Levi's Just Sent Denim to Couture Week
Somehow it makes perfect sense.
For decades, couture has been treated as fashion's most untouchable territory, built on rare fabrics, painstaking handwork, and garments that exist somewhere between clothing and sculpture. Denim, meanwhile, has always represented the opposite: everyday, democratic, worn until it falls apart. Christelle Kocher looked at that divide and decided it wasn't real.
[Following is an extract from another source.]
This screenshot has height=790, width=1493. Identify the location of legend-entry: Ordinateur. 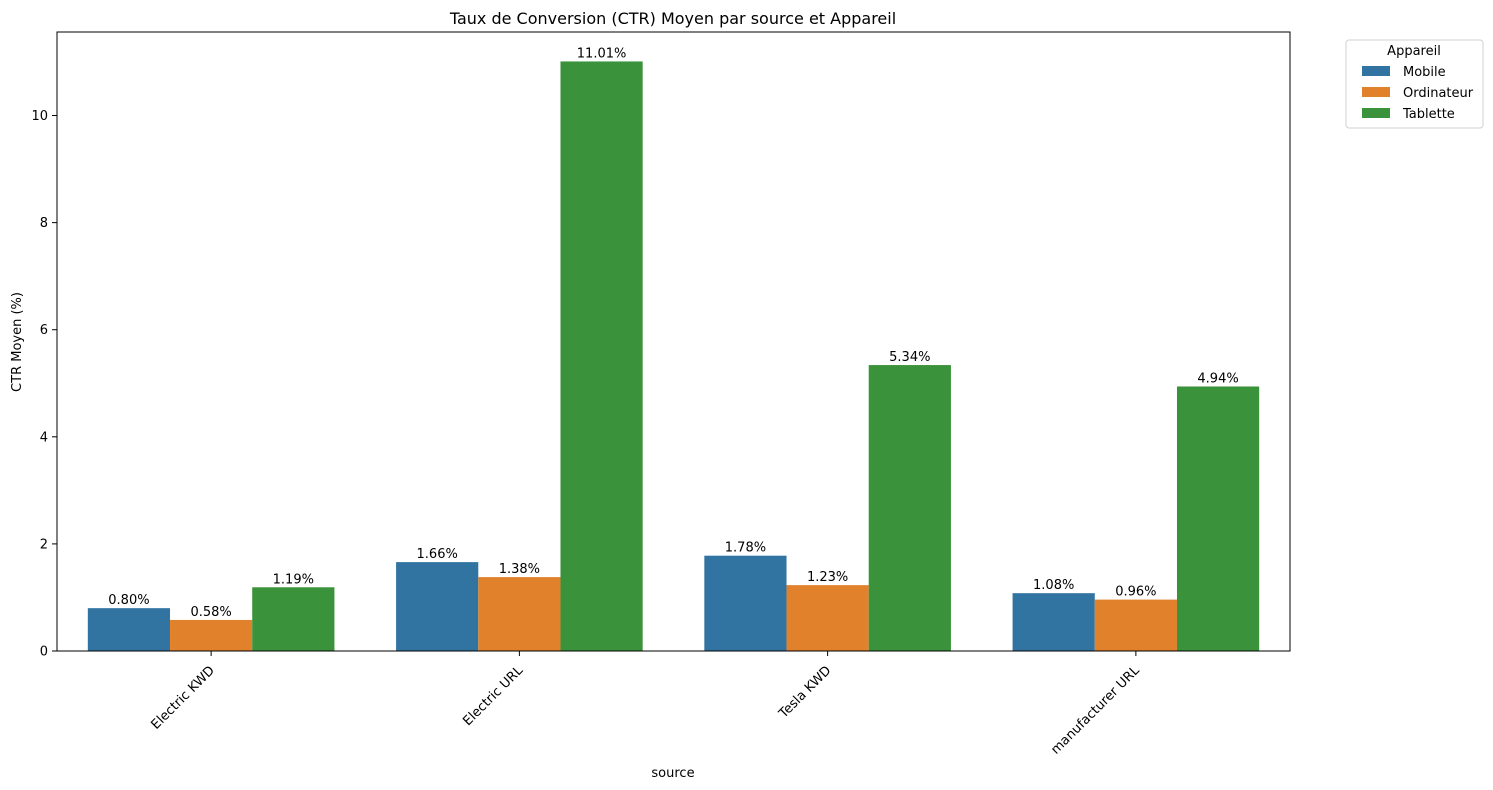
(1438, 94).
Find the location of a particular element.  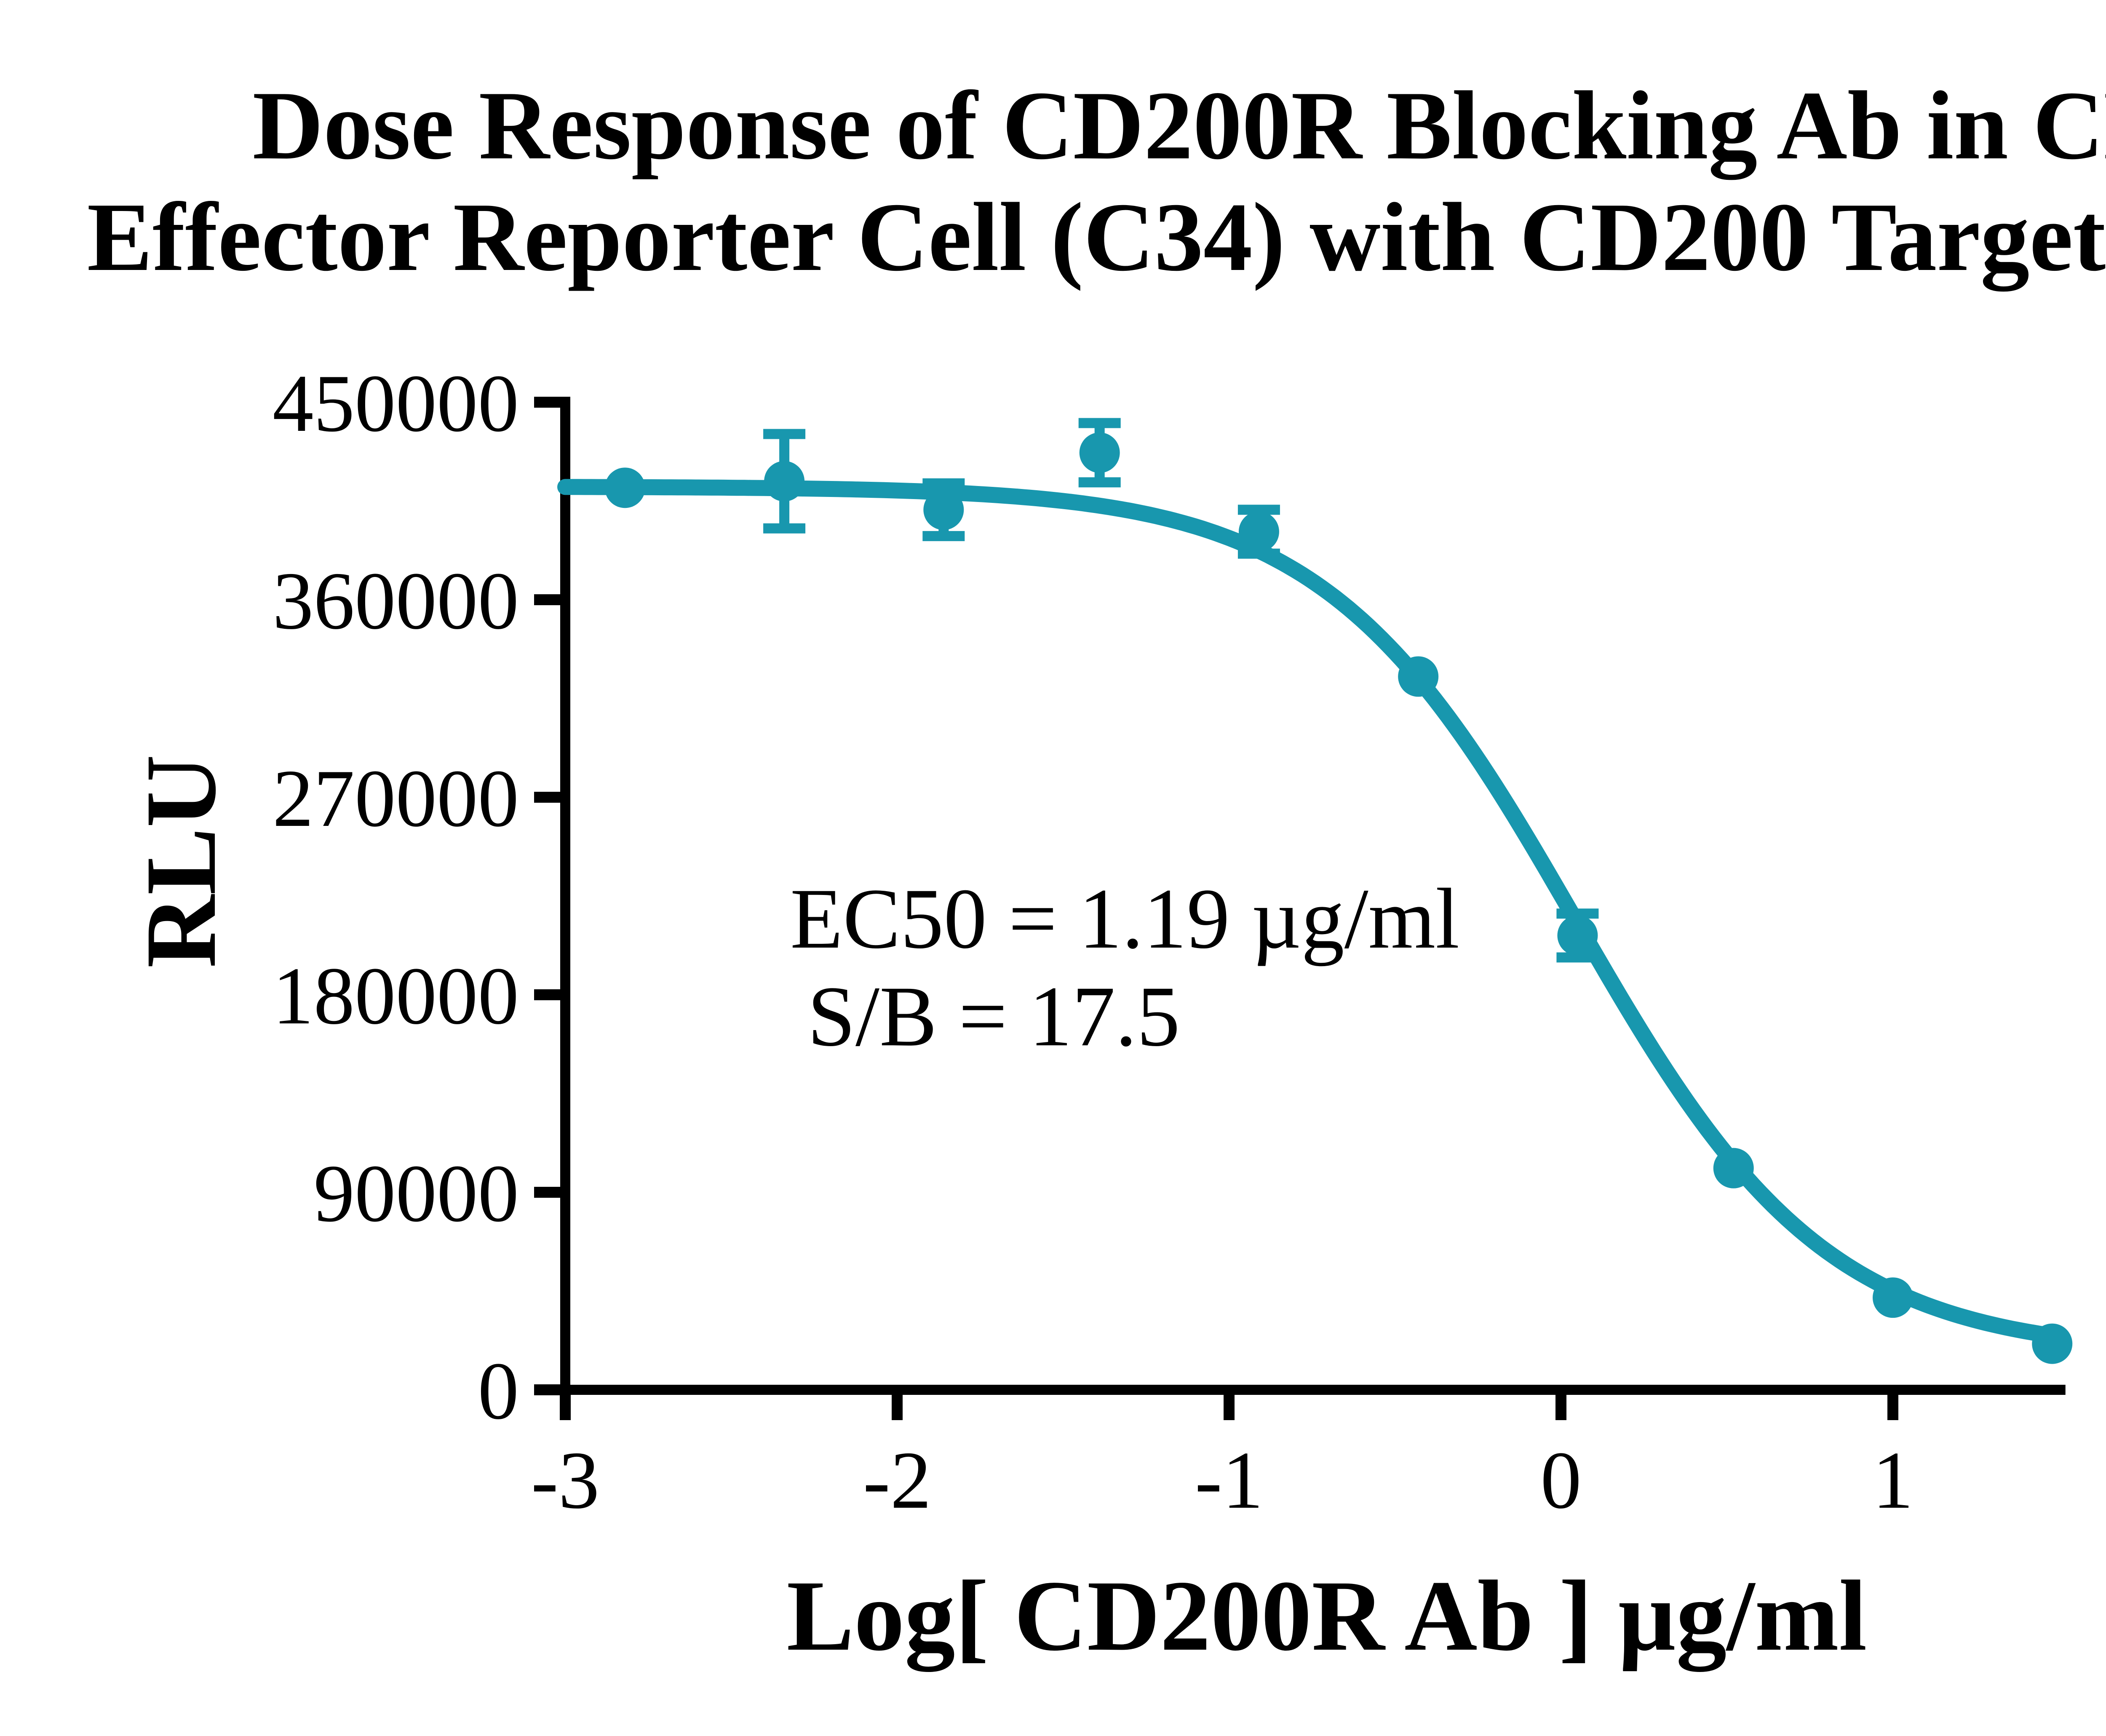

Her new collaboration with Levi's transforms one of fashion's most familiar fabrics into a collection of couture pieces covered in feathers, crystal embroidery, intricate pleating, and hand-finished embellishments. Rather than disguising the denim, the designs celebrate it, proving that craftsmanship isn't defined by the material itself but by what you do with it. Some looks stay recognizably Levi's. Others barely resemble jeans at all.
A floor-length white denim skirt is scattered with pearls and feather detailing. Classic jeans erupt into dramatic pleats. Jackets bloom with hand-worked denim petals, creating textures that feel closer to couture ateliers than workwear factories. It's theatrical without losing the spirit of the original fabric.

The collaboration also feels like a natural fit for Kocher, whose work has always blurred the boundary between streetwear and haute couture. Long before "high-low dressing" became fashion shorthand, she was pairing sportswear silhouettes with couture techniques, treating everyday garments as canvases for extraordinary craftsmanship.
That's what makes this project so compelling. It isn't trying to convince us that denim can become luxurious. Denim has always been luxurious when enough care, imagination, and human skill are poured into it.

Levi's isn't abandoning its identity here. It's reminding us that one of the world's most iconic fabrics still has room to surprise. Sometimes the most radical thing you can do in couture isn't inventing a new material. It's teaching everyone to look at an old one differently.